Psychological issues aside, "passively the heroin user will not harm anybody". In contrast, smoking "harms everybody", even outside.
Now Tracy and Bill struck me as decent and likeable people. Unlike some anti-smoking campaigners I don't think they would deliberately lie, exaggerate or deceive people.
In other words they genuinely think that passive smoking, indoors or outside, poses a risk to the health of non-smokers.
Worse, Bill seems to think that even the briefest exposure to an old bloke smoking his pipe at a bus shelter is putting other people's health at risk.
The terrifying thing is, Bill and Tracy aren't ordinary members of the public. They are actively engaged in public health yet they believe what I can only describe as mumbo-jumbo.
And there are thousands of Bills and Tracys throughout the country.
Where are they getting their information from and why is no-one in the public health industry challenging it?
The former needs investigation but I've no doubt about the latter.
The reason no-one is challenging this and other myths about smoking is because the endgame (smoking cessation) is considered so important it justifies almost any means.
We see this again and again in public life. If it produces the desired outcome the truth can be twisted and tortured beyond recognition.

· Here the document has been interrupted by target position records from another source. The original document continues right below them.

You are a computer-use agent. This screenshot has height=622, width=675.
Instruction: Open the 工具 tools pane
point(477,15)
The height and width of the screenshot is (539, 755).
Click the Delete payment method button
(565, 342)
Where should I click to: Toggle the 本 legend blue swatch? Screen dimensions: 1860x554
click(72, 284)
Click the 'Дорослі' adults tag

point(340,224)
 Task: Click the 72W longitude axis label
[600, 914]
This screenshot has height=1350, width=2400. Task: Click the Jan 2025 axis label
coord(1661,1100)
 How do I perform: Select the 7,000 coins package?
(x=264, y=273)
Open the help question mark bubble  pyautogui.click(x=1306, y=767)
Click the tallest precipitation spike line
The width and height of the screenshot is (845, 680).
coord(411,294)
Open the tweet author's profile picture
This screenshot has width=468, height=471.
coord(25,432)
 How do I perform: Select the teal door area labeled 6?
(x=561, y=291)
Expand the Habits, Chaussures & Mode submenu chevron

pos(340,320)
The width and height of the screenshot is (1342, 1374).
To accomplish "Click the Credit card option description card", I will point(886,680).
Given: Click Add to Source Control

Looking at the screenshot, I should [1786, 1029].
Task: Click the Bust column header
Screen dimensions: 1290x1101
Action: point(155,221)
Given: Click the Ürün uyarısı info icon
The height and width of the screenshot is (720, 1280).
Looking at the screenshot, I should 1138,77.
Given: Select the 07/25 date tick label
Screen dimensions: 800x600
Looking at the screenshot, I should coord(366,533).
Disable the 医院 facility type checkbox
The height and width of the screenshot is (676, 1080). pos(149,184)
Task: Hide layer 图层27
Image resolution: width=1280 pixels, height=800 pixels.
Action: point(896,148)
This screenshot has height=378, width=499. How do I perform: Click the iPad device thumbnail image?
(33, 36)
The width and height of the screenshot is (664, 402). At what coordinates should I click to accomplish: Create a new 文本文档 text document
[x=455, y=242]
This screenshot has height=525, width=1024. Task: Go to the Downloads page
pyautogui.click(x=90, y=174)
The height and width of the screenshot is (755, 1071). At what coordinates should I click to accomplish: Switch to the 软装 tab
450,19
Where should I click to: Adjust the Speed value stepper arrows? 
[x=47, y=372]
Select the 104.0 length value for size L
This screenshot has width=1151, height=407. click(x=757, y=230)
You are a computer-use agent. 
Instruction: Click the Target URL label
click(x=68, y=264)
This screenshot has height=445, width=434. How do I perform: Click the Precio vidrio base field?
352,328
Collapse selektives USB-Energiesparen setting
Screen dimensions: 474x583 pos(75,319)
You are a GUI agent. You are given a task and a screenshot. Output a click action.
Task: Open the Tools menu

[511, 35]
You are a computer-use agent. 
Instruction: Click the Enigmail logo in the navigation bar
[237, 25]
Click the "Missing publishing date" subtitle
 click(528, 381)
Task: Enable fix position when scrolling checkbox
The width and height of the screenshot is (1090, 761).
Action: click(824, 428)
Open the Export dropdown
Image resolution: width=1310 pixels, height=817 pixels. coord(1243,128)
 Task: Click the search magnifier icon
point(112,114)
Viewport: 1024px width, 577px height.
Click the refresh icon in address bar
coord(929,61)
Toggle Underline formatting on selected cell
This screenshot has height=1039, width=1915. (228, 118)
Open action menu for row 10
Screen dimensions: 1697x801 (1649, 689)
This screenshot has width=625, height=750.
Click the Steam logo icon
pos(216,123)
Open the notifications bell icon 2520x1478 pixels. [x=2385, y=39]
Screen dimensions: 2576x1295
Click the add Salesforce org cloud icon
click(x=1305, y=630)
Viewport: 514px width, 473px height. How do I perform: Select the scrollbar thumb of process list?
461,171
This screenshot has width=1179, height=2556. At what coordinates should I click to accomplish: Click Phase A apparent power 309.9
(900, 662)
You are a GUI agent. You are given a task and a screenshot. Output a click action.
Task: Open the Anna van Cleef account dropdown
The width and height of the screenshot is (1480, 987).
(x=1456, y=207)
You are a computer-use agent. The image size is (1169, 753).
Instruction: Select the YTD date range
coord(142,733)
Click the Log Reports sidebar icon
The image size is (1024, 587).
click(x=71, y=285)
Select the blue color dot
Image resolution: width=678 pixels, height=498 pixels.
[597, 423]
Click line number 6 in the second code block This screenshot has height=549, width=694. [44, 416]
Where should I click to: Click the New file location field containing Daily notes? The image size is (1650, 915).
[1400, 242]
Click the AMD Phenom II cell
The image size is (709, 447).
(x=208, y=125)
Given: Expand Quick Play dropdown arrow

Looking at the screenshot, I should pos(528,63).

The EU referendum is a classic example, with both sides at fault. It's particularly disappointing though that a democratically elected government should resort to such ruthless and systematic propaganda.
Public health campaigns are the same. Myths, estimates and calculations are repeatedly presented as 'facts'.
If the referendum does nothing else it may open people's eyes to the reality of public debate in Britain today.
Meanwhile the truth lies bleeding. How rotten is that?